Et la résistance à un antibiotique non apparenté, la céfazoline, réduirait également leur aptitude à des adaptations ultérieures. La « thérapie séquentielle », où un antibiotique est utilisé après un autre, pourrait donc être une stratégie efficace pour ralentir l'évolution de l’antibiorésistance.

Si ça se confirme, ce serait une importante percée, parce que la résistance aux antibiotiques est une menace majeure pour la santé mondiale, faisant des millions de victimes chaque année.

« Le pipeline de développement d'antibiotiques étant pratiquement à sec, il est urgent d'élaborer de nouvelles stratégies pour lutter contre les agents pathogènes résistants.
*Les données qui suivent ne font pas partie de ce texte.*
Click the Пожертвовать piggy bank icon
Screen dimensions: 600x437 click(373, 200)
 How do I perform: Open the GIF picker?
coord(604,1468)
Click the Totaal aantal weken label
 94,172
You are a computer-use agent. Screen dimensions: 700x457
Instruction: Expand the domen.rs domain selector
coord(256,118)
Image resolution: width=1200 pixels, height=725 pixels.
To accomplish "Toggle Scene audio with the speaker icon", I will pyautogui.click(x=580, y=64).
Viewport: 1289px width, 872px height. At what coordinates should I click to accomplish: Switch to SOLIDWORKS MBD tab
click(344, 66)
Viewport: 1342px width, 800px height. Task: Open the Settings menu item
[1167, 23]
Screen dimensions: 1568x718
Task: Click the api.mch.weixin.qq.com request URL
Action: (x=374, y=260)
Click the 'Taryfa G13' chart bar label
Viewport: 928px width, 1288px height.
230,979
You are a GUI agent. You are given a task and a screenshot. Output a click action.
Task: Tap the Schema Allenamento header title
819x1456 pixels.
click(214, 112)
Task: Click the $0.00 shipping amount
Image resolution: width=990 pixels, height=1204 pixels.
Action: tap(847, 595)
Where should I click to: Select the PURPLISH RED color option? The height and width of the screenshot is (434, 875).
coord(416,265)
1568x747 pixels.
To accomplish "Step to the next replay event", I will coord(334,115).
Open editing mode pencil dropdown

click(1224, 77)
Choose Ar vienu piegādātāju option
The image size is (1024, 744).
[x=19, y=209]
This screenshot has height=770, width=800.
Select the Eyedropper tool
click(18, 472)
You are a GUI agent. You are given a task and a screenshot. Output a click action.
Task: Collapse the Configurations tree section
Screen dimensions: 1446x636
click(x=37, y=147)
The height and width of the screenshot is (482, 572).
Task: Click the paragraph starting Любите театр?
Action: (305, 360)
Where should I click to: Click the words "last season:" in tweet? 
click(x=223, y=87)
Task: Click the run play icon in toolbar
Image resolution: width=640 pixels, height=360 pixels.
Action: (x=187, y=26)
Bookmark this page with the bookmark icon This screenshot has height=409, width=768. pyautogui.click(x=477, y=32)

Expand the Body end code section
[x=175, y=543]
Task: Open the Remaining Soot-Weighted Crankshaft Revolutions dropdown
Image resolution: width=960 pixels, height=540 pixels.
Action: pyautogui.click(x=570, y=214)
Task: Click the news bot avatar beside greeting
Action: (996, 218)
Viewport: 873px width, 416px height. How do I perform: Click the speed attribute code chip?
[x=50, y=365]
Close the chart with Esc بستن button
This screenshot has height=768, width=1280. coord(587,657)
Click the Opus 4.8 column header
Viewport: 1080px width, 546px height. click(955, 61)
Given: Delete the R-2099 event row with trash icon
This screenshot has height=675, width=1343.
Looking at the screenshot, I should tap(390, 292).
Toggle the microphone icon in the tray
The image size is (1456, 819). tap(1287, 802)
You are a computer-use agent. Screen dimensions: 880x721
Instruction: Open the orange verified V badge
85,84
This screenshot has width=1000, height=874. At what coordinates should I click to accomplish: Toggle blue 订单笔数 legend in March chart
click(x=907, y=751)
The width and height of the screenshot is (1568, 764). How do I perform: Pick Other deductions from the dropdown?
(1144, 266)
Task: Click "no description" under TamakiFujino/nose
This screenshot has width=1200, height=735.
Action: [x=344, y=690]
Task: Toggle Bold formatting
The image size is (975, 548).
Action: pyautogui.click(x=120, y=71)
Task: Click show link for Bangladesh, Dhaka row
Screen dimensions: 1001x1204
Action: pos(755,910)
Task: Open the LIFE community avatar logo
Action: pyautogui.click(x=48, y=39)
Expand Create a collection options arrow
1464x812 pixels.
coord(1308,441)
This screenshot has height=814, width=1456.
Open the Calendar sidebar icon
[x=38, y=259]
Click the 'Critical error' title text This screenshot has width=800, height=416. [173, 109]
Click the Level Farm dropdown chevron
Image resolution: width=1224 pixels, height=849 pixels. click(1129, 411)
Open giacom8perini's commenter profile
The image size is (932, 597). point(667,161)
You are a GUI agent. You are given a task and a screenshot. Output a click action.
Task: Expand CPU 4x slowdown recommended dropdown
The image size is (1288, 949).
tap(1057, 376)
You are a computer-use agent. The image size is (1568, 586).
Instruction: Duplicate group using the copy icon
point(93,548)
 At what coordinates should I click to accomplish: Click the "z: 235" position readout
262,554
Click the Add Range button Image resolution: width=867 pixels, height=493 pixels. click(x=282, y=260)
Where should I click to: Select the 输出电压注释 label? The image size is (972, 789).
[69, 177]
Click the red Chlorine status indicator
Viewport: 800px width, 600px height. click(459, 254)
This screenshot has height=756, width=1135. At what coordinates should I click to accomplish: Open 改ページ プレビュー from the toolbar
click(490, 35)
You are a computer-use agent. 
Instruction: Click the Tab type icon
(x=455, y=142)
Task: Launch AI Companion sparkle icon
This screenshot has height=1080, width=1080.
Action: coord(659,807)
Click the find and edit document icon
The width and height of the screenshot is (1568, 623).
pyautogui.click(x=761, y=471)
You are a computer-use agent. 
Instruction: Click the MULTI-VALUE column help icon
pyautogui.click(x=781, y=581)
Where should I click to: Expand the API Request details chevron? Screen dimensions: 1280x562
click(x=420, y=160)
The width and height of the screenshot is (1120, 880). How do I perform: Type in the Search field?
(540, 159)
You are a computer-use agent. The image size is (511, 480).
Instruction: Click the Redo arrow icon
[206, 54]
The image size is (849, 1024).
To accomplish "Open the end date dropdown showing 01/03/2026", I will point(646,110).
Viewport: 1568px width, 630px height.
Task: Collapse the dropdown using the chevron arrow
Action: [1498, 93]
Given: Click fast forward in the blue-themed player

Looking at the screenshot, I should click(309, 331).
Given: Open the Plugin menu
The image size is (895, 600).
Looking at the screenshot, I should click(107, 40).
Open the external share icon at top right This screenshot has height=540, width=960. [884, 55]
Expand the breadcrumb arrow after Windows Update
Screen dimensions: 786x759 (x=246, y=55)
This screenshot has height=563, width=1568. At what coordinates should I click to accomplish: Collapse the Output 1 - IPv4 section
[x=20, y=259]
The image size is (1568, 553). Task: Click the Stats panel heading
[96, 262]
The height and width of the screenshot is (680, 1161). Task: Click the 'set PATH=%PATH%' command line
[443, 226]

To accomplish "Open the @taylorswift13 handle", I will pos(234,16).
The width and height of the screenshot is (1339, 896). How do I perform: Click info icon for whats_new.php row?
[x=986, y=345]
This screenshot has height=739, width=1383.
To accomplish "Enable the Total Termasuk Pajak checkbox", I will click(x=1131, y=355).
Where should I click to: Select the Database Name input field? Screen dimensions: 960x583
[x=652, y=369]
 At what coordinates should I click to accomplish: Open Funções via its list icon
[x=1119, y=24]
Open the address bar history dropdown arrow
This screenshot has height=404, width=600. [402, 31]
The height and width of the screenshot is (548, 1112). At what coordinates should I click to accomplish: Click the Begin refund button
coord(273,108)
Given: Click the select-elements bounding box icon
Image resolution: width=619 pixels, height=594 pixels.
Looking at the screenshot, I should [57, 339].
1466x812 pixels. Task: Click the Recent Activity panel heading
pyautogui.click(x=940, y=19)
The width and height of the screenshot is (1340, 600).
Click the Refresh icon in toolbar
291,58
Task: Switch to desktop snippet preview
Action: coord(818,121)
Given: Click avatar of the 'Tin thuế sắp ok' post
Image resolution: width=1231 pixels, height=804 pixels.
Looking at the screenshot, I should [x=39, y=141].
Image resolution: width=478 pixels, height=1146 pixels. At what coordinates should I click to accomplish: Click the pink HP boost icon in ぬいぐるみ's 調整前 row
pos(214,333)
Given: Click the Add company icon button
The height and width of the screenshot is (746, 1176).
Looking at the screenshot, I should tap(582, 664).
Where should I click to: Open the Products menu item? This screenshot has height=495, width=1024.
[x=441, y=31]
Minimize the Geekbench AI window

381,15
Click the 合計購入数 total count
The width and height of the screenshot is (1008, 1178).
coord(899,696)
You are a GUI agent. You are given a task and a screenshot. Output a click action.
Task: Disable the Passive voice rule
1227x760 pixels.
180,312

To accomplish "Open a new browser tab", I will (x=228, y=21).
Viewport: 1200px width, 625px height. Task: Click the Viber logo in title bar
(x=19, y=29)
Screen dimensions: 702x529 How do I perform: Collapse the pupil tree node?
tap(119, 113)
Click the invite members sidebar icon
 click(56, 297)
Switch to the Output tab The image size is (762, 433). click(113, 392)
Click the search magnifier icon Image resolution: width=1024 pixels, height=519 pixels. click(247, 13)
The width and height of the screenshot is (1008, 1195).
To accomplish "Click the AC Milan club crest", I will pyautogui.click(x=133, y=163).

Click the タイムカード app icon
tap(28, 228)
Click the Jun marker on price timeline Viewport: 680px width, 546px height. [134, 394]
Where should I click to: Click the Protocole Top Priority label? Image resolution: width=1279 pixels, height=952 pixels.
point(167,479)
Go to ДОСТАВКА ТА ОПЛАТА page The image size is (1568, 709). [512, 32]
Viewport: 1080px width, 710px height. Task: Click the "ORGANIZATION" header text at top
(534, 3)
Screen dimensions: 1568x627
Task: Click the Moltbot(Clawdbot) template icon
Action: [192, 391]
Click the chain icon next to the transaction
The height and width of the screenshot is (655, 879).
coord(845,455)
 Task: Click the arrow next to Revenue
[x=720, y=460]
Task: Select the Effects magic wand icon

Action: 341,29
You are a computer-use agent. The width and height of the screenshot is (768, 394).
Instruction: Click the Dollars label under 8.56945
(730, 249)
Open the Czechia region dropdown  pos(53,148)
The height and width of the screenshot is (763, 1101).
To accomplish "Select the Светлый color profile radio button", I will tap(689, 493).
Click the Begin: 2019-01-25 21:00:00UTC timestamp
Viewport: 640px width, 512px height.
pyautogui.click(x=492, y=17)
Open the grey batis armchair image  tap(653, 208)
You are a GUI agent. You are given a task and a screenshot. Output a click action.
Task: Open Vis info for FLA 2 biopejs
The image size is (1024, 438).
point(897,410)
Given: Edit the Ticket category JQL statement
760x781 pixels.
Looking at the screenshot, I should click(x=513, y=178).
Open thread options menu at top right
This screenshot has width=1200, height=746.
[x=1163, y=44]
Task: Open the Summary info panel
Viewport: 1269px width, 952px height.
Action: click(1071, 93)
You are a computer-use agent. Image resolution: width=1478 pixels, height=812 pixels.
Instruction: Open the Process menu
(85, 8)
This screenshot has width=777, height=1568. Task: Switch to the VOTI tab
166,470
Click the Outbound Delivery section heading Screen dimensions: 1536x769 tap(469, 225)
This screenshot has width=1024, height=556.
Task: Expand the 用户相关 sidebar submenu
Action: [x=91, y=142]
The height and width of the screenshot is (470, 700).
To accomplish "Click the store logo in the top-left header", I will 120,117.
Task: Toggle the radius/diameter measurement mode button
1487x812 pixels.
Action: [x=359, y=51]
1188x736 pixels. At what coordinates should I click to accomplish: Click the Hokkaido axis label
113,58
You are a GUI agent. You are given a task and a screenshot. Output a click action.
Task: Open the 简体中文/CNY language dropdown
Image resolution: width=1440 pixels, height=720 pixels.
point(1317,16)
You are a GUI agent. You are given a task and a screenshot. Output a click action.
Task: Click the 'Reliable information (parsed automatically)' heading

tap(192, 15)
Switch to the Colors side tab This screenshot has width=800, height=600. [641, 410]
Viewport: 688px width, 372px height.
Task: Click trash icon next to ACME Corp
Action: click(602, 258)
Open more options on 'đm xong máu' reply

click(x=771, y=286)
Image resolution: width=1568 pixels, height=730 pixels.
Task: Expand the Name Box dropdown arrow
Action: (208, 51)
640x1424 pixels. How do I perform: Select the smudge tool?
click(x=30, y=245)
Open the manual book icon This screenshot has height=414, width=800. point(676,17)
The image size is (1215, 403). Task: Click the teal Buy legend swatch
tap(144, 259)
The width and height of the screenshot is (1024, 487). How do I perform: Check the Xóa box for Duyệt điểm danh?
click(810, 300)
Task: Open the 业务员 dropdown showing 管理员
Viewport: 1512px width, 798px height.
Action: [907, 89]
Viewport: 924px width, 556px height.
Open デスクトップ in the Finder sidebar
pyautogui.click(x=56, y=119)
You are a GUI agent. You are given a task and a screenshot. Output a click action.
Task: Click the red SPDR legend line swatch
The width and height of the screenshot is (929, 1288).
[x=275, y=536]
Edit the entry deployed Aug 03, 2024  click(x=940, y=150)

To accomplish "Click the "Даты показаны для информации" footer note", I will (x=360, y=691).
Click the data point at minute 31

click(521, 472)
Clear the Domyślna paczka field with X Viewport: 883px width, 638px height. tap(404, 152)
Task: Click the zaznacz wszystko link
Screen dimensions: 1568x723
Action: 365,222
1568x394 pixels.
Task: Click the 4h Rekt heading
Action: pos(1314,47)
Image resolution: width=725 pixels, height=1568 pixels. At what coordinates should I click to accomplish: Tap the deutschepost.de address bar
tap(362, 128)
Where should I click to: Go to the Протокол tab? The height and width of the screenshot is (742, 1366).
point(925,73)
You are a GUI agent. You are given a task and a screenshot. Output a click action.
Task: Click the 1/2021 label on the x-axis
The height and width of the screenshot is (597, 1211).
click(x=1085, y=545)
La connaissance des coûts évolutifs imposés aux bactéries par les antibiotiques guidera la sélection des meilleurs antibiotiques », résume M. Chowdhury

L'identification des antibiotiques les plus appropriés pourrait ainsi aider les cliniciens à prescrire des thérapies antibiotiques séquentielles moins sujettes à la résistance. « Bien sûr, d'autres études seront nécessaires pour identifier les effets des coûts évolutifs sur d'autres bactéries et leur application dans un contexte clinique », rappelle le chercheur.

La recherche de solutions à la résistance antimicrobienne est d’ailleurs le thème du symposium conjoint organisé entre autres par l’Association pour la microbiologie médicale et l’infectiologie Canada et le One Health Consortium, qui a lieu cette semaine à Toronto.